Adcentricity In Bankruptcy Protection Process; Creditors Owed $3.8M
January 31, 2014 by Dave Haynes
Adcentricity, the Canadian media company started to roll up and sell the aggregated media inventory of scores of small to large digital out of home media networks, has officially entered the bankruptcy protection process.
The collective companies that fall under the Adcentricity umbrella owe $3,828,909.35 to creditors, according to papers filed in Ontario courts through a company that specializes in insolvencies and restructuring.
The dog ate my MBA, so I can’t really, fully interpret the filings and financials, but they do show big chunks of money are owed to various out of home media companies, like Care Media and Instore Audio Network. Those would be revenue shares for media campaigns booked and executed by Adcentricity. Some of the biggest creditors appear to be investors.
The filings say that company does not have any full-time employees now (but a contract CEO and contract CFO), and that the secured investors don’t want to put any more money in to fund continuing losses. The company had lost roughly $6.1 million in the last three fiscal years.
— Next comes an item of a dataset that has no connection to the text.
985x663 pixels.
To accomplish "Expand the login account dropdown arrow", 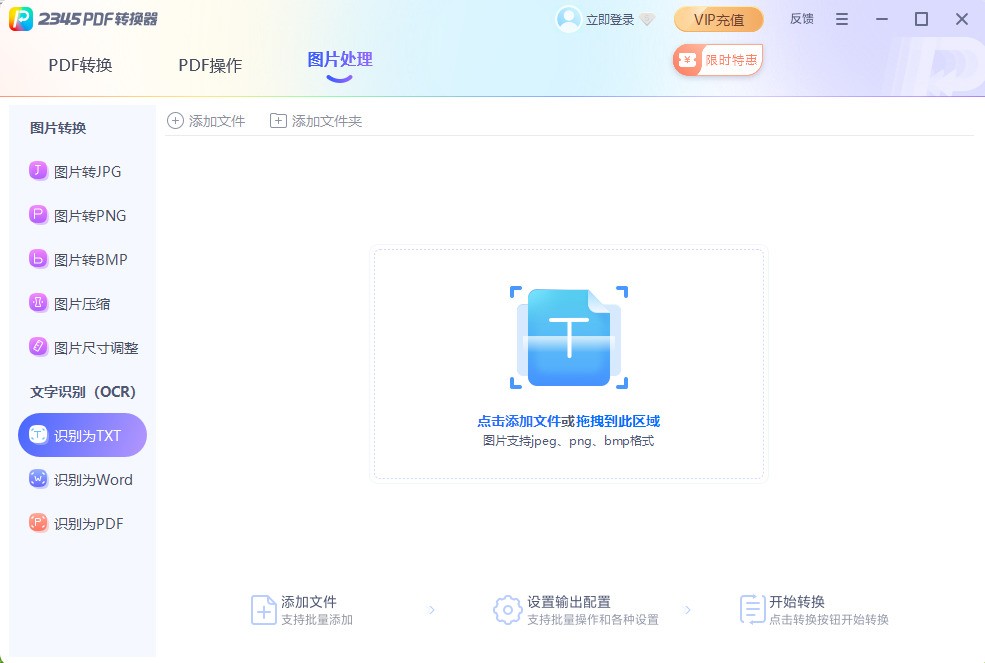I will tap(646, 18).
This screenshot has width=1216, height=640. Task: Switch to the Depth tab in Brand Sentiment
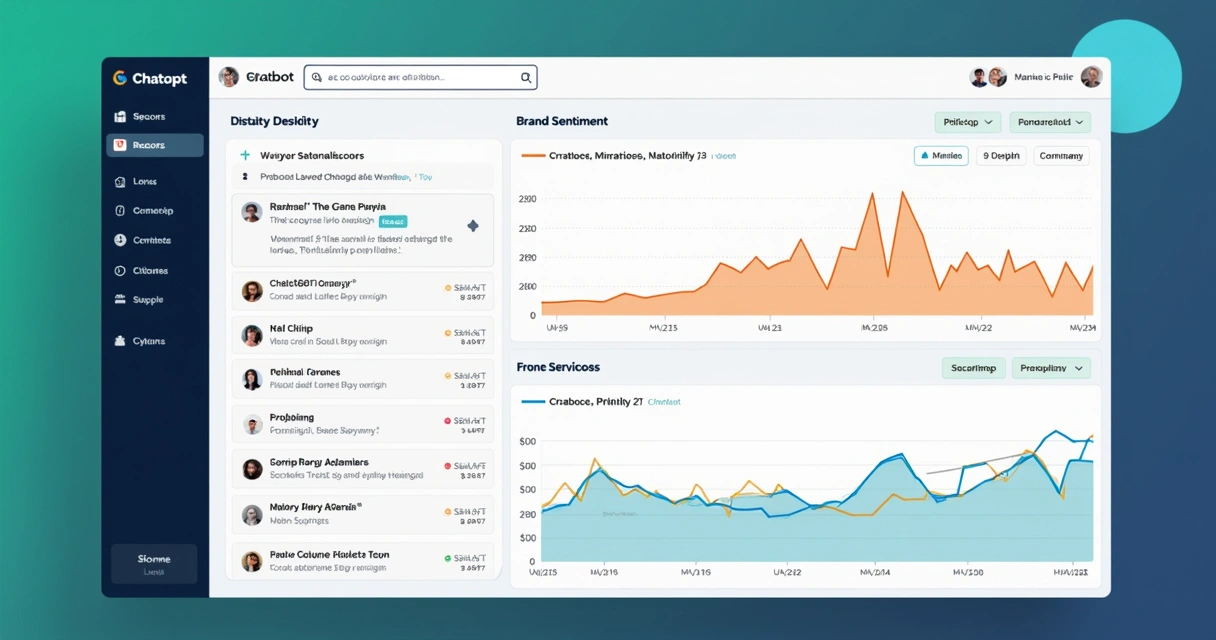coord(1000,155)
The assets of the company will now be put for sale. I know a very good targeted database for OOH networks had been built, so there may be IP there. The company that bought Adcentricity in April 2014 moved them into things like proximity marketing via Bluetooth, so maybe there is IP there, as well. A business friend has a hunch about who might make a play for the assets.
Clearly, the company was struggling for revenue prior to the 2012 sale and the departure of founders Rob Gorrie and Jeff Atley. They ran smack into a recession, the reality that the marketplace wasn’t ready to buy Digital OOH in a big way, and networks that varied from slick and professional, to error-ridden clown shows.
I sat in a Toronto restaurant with Gorrie back in 2006 or something, when he walked me through his business plan and rationale. Made a lot of sense, but the the timing didn’t work no matter how smart and energetic Gorrie was and is.
Shame it’s ended like this, and sorry for the creditors who aren’t very likely to see that $3.8M or anything close recovered and distributed. See Saw Networks, Adcentricity’s main competitor, also disappeared in the last couple of years, and another aggregation play, rVue, is still out there but hardly a major force.
Ironically, the whole rolled-up Digital OOH network thing seems to now be getting some traction via companies like Vistar Media.